Excerpt —
The scatterplot boxes show curvilinear relationships between sociallife_index and socio-economic varibles, namely "sei10", "educ", "conrinc" and coninc".

  • The scatterplot boxes suggest curvilinear (nonlinear) relationships rather than straight-line trends.
  • Specifically the relationships between sociallife_index and the socioeconomic variables (sei10, educ, conrinc, and coninc) do not show linear patterns.
    • In other words, increases in socioeconomic status do not translate into proportional increases in social life index score; the relationship appears to change in strength at different levels, which violates the linear relationship assumption.

Assumption 4: Normal distribution⚓︎

  • We'll check [[scatterplot graph matrix]] to see whether the variables violate normal distribution assumption.

[[Scatterplot graph matrix]] #code⚓︎

scatterplot_matrix <- gss[, c("sociallife_index", "sei10", "educ", "conrinc", "coninc", "prestg10", "childs")]
pairs_panels_pval(scatterplot_matrix, color = "#15616d")

[[Scatterplot graph matrix]] #output⚓︎

Scatterplot matrix showing relationships among variables (e.g., social life, education, income, prestige, children), with histograms on the diagonal and correlation coefficients (r) and p-values in the upper panels; most associations are weak, with a few moderate-to-strong positive correlations among socioeconomic variables. Childs variable shows nonnormal distribution

  • Histograms look approximately normal, however, childs is skewed (nonnormal).

Assumption 5: At least 10% of the cases⚓︎

  • We created dummy variables for life variable without checking the frequency distribution.

[[Frequency table]] #code⚓︎

frq(gss$life, out = "v")

What this task involves —
Continue the excerpt on checking regression assumptions for the social life index from the point where it stops. These records have no connection to the text above.

Records from a data source
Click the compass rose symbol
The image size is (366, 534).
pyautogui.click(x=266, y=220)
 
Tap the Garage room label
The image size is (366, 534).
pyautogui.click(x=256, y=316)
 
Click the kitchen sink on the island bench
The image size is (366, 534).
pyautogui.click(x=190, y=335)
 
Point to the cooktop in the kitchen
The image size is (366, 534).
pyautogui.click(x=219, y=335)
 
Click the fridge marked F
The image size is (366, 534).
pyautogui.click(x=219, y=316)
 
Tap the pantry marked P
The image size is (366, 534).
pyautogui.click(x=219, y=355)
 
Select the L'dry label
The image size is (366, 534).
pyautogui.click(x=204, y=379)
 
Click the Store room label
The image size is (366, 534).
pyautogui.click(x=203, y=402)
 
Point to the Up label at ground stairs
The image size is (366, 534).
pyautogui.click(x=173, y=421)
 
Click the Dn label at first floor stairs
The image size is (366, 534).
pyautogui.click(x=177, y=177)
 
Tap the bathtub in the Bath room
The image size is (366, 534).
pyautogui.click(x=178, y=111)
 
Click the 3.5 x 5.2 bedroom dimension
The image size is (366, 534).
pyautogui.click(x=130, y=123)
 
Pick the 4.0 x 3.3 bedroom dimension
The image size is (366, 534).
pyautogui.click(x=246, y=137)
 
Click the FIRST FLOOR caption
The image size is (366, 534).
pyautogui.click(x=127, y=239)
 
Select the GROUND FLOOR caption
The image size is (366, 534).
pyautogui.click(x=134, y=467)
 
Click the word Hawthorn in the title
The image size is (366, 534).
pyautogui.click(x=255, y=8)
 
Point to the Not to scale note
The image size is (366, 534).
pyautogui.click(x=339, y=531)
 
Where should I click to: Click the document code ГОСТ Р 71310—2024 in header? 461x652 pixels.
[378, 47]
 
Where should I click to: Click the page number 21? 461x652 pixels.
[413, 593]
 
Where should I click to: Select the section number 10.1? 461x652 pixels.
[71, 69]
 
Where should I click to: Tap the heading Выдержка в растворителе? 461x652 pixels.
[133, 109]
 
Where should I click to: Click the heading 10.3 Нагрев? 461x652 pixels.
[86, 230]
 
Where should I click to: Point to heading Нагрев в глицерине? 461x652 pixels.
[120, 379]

Result for this task —
[[Frequency table]] #output⚓︎

Level of finding life exciting

val label frq raw.prc valid.prc cum.prc
1 Exciting 971 24.36 36.42 36.42
2 Routine 1519 38.11 56.98 93.40
3 Dull 176 4.42 6.60 100.00
NA NA 1320 33.12 NA NA
  • Here the "Dull" category has only 6.6% of the responses (less than 10%).
    • We should have merged this category.

[[Dummy]] variable #code⚓︎

1
2
3
4
5
6
7
gss$exciting <- 
ifelse(gss$life == 1, 1, 0,
label = "Finding life exciting")

gss$routine_dull <- 
ifelse(gss$life == 2 | gss$life == 3, 1, 0,
label = "Finding life routine or dull")

Fixing the model⚓︎

[[Linear regression]] (model 2) #code⚓︎

model2 <- lm(sociallife_index ~ educ + exciting, data = gss)
tab_model(model2, show.std = T, show.ci = F, collapse.se = T)

[[Linear regression]] (model 2) #output⚓︎

Social life index score

Factors Coeff. std. Coeff. p
(Intercept) 4.01
(0.19)
-0.00
(0.03)
0.001***
Respondents' education in years -0.04
(0.01)
-0.08
(0.03)
0.004**
Finding life exciting 0.60
(0.08)
0.20
(0.03)
0.001***
Observations 1313
R² / R² adjusted 0.043 / 0.041

[[Linear regression]] (model 2) #interpretation⚓︎

Linear regression interpretation sample

First section: The significance levels
Respondents' education in years and finding life exciting are statistically significant factors of social life index score since the p value is less than 0.05.

Second section: The explanation of coefficients
One year increase in espondents' education decreases social life index score by 0.04 points. Finding life exciting increases social life index score by 0.60 points compared to finding life dull and routine.

Third section: The explanation of standardized coefficients
The strongest factor of social life index score is finding life exciting (std. Coeff=0.20), followed by respondents' education in years (std. Coeff=-0.08)

Fourth section: The explanation of adjusted R-squared
The adjusted R squared value indicates that 4.1% of the variation in social life index score can be explained by respondents' education in years and finding life exciting.

Assessing the assumptions⚓︎

[[Performance diagnostic]] (model 2) #code⚓︎

check_model(model2)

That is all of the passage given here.